**SUPPLIED RECORDS:**
BEGIN

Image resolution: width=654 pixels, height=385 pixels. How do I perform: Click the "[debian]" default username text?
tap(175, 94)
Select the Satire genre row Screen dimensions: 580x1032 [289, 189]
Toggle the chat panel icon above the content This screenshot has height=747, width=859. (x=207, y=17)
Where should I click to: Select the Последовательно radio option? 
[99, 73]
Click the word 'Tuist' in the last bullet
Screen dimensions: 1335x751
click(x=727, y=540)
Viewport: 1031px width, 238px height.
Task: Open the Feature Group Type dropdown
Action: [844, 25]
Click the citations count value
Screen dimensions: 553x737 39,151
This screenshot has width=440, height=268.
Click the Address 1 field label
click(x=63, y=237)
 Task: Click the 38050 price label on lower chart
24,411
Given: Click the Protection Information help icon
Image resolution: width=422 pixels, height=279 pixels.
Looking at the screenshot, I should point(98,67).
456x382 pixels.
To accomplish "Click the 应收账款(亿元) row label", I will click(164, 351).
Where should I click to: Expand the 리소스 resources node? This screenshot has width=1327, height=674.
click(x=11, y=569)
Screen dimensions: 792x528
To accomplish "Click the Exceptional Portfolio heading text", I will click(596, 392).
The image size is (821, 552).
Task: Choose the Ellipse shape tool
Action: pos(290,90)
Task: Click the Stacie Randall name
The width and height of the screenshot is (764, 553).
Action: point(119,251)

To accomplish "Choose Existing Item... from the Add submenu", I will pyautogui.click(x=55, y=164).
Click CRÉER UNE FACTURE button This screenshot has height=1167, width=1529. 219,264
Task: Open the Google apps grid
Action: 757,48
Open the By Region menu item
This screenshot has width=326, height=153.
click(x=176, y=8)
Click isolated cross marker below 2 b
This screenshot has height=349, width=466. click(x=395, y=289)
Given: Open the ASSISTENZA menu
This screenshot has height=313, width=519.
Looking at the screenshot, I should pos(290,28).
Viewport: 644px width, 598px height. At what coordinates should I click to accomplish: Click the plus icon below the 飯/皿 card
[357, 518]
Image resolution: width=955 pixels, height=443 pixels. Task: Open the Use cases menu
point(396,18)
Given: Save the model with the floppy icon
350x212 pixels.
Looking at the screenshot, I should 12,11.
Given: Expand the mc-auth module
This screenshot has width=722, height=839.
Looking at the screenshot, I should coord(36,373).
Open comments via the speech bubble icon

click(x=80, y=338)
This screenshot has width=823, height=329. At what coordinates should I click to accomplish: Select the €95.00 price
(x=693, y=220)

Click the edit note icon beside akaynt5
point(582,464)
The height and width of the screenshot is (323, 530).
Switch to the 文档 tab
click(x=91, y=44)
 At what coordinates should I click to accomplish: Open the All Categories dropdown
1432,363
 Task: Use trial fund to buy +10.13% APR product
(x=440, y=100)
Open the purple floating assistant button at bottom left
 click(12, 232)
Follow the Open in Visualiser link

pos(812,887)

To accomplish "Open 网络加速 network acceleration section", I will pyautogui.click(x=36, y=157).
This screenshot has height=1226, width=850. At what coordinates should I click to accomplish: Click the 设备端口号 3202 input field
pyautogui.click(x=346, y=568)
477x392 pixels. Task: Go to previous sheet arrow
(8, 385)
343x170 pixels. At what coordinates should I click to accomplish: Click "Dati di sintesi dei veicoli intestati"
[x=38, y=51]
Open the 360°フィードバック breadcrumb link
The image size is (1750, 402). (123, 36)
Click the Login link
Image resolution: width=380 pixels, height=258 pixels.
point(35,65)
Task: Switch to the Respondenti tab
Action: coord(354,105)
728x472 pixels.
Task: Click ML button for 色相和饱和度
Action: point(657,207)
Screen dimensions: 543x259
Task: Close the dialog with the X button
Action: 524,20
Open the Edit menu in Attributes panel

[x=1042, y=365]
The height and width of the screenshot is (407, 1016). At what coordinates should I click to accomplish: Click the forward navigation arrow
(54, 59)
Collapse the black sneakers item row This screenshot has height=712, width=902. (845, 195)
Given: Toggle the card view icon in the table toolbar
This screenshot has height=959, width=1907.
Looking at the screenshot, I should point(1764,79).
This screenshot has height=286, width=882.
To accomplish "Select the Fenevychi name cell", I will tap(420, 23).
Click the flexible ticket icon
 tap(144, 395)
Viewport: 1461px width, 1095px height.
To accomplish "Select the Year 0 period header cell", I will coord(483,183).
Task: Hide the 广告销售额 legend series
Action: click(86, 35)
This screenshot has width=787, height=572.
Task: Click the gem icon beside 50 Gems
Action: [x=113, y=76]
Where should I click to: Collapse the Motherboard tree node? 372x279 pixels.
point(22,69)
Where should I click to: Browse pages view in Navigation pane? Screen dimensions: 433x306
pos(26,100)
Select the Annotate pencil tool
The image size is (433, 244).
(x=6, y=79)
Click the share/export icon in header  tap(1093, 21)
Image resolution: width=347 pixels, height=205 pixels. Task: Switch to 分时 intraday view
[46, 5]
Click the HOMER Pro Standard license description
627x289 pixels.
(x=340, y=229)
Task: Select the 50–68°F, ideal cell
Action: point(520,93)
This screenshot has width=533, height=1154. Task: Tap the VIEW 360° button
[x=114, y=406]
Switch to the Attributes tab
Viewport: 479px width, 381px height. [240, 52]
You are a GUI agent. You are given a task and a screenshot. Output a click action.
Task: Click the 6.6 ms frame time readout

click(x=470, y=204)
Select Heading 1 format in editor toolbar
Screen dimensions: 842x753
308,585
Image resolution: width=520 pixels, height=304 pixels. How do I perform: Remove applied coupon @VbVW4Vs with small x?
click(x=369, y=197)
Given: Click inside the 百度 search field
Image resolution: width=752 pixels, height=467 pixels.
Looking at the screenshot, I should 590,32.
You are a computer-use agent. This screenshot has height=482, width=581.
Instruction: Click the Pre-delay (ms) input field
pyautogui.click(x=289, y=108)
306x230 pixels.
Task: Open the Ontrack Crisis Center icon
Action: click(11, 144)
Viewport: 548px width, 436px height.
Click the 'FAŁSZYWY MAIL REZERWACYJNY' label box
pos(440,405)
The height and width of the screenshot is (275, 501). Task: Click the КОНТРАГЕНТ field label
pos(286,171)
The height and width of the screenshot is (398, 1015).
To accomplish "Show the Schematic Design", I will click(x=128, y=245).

END

**WHAT IS EXPECTED:**
Each line from the one containing "Image resolution: width=520" through the final line of the records must be repeated exactly, with no line added or dropped.

**THE ANSWER:**
Image resolution: width=520 pixels, height=304 pixels. How do I perform: Remove applied coupon @VbVW4Vs with small x?
click(x=369, y=197)
Given: Click inside the 百度 search field
Image resolution: width=752 pixels, height=467 pixels.
Looking at the screenshot, I should 590,32.
You are a computer-use agent. This screenshot has height=482, width=581.
Instruction: Click the Pre-delay (ms) input field
pyautogui.click(x=289, y=108)
306x230 pixels.
Task: Open the Ontrack Crisis Center icon
Action: click(11, 144)
Viewport: 548px width, 436px height.
Click the 'FAŁSZYWY MAIL REZERWACYJNY' label box
pos(440,405)
The height and width of the screenshot is (275, 501). Task: Click the КОНТРАГЕНТ field label
pos(286,171)
The height and width of the screenshot is (398, 1015).
To accomplish "Show the Schematic Design", I will click(x=128, y=245).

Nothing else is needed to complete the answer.